The latest season of The Crown is more fiction than fact; but great fun nonetheless


It’s more than a little disconcerting when a ‘period drama’ is about events that you remember all too clearly because you lived through them. Not only does it make you wonder how old you have become, if you are anything like me, you spend your entire time shouting at the TV screen, “No, no, no! That’s not how it happened at all!”

So, yes, that’s how I watched season four of The Crown, the Netflix series based loosely – and on the evidence of the latest episodes, very loosely indeed – on the life and times of Queen Elizabeth II and her family. And now that I have finished bingeing on the series, here are some of my entirely random thoughts and observations.

•       This season of the show owes more to writer Peter Morgan’s imagination than it does to history. Even in the earlier series, Morgan had played fast and loose with facts (Prince Philip was never implicated in the Profumo affair; and nor did he have an affair with a ballerina) but the plot remained true to essential facts. That is not
true of season four at all. Instead, Morgan cheerfully makes things up to move the plot forward, which has the effect of making even the events that are rooted in reality seem fictitious.

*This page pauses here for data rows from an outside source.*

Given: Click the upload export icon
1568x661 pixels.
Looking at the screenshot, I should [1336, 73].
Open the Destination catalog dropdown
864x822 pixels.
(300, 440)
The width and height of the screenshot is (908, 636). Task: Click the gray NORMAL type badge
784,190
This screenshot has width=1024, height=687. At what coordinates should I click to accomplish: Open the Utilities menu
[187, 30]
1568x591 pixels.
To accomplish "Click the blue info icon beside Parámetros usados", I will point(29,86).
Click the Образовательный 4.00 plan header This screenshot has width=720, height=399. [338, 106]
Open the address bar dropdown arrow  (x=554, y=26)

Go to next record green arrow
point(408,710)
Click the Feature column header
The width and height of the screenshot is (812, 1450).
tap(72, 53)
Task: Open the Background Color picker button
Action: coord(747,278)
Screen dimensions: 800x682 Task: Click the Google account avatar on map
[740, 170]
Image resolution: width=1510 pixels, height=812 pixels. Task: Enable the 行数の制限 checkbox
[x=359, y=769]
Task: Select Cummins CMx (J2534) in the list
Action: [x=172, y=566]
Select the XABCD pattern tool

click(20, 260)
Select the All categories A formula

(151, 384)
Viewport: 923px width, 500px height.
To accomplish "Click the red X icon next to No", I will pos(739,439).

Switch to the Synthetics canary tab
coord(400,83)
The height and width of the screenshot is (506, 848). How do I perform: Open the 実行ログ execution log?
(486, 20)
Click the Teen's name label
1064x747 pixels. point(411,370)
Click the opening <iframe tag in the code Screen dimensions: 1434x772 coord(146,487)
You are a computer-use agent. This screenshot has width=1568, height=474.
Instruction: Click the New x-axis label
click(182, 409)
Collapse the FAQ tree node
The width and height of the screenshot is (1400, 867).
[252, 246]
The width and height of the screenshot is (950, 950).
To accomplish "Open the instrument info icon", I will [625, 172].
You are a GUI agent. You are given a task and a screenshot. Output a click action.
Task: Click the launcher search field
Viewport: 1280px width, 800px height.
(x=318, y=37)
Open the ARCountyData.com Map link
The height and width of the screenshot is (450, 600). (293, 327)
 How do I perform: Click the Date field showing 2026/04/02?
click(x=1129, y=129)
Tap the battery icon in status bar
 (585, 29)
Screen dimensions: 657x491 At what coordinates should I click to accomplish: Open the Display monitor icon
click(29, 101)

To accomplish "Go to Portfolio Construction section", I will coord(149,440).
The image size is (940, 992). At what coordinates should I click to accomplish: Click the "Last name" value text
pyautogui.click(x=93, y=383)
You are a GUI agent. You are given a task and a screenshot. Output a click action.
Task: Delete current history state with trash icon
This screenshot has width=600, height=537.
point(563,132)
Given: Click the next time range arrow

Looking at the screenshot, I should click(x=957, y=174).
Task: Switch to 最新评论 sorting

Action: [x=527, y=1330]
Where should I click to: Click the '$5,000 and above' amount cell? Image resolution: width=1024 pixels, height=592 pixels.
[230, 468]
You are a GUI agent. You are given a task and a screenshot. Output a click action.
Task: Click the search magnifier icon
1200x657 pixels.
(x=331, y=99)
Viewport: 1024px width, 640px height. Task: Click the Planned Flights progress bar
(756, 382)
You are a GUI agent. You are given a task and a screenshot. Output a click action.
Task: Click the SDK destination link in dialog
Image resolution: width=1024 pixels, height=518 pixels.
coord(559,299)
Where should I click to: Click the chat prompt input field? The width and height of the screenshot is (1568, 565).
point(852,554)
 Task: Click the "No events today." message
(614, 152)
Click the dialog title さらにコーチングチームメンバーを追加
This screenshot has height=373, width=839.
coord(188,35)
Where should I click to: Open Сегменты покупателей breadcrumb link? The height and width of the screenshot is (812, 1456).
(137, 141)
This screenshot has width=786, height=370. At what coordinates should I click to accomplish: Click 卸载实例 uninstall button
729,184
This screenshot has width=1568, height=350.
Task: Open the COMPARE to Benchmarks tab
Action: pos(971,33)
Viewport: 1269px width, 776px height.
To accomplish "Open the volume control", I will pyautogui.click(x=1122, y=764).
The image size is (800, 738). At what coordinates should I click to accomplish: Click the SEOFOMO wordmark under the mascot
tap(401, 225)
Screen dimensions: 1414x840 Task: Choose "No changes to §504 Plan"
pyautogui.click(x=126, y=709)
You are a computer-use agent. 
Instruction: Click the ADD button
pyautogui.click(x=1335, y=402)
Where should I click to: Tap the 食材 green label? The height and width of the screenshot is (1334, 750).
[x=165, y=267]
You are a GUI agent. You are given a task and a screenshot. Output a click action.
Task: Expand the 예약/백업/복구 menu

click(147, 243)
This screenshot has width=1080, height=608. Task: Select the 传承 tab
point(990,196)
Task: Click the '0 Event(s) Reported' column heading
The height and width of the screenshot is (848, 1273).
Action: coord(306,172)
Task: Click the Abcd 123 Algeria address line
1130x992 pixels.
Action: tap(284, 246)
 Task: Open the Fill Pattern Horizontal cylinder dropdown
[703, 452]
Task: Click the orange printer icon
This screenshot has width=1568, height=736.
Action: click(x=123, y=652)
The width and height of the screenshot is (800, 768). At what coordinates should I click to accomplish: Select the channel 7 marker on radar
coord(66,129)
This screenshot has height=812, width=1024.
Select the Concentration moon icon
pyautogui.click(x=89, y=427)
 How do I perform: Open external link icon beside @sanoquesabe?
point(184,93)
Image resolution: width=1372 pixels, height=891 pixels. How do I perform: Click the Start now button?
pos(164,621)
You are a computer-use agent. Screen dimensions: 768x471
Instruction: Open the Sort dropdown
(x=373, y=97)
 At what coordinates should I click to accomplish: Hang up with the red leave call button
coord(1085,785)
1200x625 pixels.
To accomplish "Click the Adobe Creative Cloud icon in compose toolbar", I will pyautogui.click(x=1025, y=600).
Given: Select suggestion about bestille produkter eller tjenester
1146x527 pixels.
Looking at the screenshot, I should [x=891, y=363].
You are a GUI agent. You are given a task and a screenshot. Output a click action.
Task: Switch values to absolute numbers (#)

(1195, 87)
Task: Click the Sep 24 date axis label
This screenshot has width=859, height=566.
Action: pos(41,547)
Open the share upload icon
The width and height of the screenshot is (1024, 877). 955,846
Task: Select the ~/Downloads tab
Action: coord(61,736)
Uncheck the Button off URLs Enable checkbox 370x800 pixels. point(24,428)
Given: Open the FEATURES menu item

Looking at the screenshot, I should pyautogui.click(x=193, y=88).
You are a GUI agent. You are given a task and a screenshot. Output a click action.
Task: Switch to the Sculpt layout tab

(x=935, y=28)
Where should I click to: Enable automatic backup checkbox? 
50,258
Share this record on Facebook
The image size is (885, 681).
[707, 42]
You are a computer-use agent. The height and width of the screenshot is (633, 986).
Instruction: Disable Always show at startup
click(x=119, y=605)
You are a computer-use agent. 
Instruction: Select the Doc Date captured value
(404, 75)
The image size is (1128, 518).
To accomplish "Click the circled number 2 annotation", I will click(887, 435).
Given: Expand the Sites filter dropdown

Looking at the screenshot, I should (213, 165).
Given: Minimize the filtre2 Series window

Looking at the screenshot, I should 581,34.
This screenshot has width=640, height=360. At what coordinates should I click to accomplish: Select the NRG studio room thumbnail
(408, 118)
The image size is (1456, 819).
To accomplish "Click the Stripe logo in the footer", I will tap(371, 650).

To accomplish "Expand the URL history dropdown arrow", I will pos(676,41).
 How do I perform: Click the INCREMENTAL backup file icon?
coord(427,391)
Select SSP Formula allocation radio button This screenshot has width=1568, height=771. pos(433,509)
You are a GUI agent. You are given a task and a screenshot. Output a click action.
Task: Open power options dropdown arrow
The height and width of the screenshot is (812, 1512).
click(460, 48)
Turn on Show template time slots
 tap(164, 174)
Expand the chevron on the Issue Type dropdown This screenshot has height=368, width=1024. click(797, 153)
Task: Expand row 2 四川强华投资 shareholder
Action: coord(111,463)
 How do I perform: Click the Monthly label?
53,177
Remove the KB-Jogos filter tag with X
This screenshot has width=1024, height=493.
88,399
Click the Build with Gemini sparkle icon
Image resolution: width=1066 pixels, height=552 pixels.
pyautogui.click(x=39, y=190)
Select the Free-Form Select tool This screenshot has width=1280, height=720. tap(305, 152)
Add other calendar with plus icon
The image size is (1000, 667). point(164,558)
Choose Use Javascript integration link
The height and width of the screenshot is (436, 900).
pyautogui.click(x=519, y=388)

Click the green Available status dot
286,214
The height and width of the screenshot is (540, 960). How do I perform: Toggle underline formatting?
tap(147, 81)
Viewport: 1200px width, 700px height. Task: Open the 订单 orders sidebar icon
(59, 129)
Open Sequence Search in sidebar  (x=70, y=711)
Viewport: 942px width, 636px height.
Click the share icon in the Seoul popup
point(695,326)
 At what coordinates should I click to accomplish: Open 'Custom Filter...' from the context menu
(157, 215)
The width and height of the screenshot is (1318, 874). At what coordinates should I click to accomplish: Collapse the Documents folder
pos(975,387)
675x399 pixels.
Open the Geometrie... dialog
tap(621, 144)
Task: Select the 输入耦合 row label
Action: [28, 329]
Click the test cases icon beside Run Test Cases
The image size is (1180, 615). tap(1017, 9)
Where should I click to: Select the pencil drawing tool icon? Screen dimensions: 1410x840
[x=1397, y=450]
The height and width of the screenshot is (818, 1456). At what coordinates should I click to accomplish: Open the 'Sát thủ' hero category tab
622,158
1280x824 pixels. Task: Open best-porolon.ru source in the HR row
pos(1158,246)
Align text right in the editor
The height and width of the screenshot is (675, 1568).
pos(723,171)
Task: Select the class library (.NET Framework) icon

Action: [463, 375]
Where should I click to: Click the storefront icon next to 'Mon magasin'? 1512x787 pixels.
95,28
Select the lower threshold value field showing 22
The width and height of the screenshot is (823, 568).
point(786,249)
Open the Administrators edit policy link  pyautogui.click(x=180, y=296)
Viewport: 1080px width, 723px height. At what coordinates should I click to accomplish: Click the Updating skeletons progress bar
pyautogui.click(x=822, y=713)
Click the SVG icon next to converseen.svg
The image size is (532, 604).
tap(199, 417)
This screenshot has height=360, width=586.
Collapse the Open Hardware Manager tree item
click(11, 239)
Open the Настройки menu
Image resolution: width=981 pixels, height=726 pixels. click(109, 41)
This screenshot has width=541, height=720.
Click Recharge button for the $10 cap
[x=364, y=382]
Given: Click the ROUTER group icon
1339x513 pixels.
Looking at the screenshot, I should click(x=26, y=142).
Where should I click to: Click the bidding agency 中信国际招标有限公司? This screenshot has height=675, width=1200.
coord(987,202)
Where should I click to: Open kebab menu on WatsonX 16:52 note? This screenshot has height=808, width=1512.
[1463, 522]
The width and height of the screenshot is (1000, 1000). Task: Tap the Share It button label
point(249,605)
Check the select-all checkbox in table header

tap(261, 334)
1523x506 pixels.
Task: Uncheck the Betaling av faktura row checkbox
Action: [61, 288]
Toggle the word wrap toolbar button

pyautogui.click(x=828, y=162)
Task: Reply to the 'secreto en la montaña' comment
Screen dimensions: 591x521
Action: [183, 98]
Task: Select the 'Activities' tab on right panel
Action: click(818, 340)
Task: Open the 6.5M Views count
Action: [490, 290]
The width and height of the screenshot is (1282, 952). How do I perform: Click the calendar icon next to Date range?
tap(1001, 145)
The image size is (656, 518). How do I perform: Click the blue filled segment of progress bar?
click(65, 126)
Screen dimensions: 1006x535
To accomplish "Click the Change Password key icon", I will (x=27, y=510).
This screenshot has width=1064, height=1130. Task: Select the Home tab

•       The nuanced portrayal of the royals in the previous seasons has given way to an almost caricature-like quality. The Queen is depicted as a cold, awkward woman, so distant from her children that she asks her courtiers to prepare notes on each child’s hobbies and interests before she meets them so that she is not ‘unprepared’. The sensitive Prince Charles of season three is nowhere to be found; instead the heir of the throne is a self-pitying figure consumed with jealousy of his young wife. Princess Margaret is reduced to a boorish presence with a complete lack of charm and grace. Suffice to say, it is difficult to recognize these characters as the same ones who populated The Crown’s universe in seasons two and three.

•        I am no fan of Margaret Thatcher but, honestly, the Iron Lady deserved better than the mincing, parody-like performance that Gillian Anderson offers in her rendering of the British Prime Minister. Anderson plays her like a hunched old woman, perpetually put upon, both weary and worn-down. You never ever get a hint of the force of nature that Thatcher, a truly transformative figure, was during this period. And that is truly a missed opportunity.

•       The best thing about the show is Emma Corrin’s performance as Princess Diana. She gets Diana’s charm and coyness just right, that slight tilt of the head as she looks up through her lashes at the world, that tremulous smile. But where the show fails – and this is Morgan’s failure rather than Corrin’s – is that it fails to capture the essence of Diana’s personality. Yes, she was naïve in some ways, but she was cunning and manipulative in many others. She may have started out as Shy Di but she soon learned to play the media like a maestro. There were myriad dimensions to her personality and to project her as a mere victim is to do her injustice.

•       Was 80’s fashion really as awful as it is portrayed in this series? I was a college kid, and then a young professional, during this decade and I always thought that we dressed reasonably stylishly. But I couldn’t help cringing at the young Lady Diana’s wardrobe in this series. All those piecrust collars, novelty cardigans, and
meringue-like gowns seem so hopelessly dated, even downright dowdy. That sent me scurrying back to my own photo albums of this period to revisit my own ‘look’ during this time. And you know what, the series has got this entirely right. The 80s really are the decade that fashion forgot.

•       And finally, is it fair to make a TV series about people who are still alive and susceptible to being hurt by the portrayal of their inner lives? How would Charles and Camilla feel, for instance, about being reduced to adulterous fornicators? And how would Prince William and Harry feel about watching their ‘mother’ with her head stuck down a toilet bowl? Is turning other people’s lives into our entertainment
ever a good idea? There are no easy answers; but it’s worth thinking about, anyway.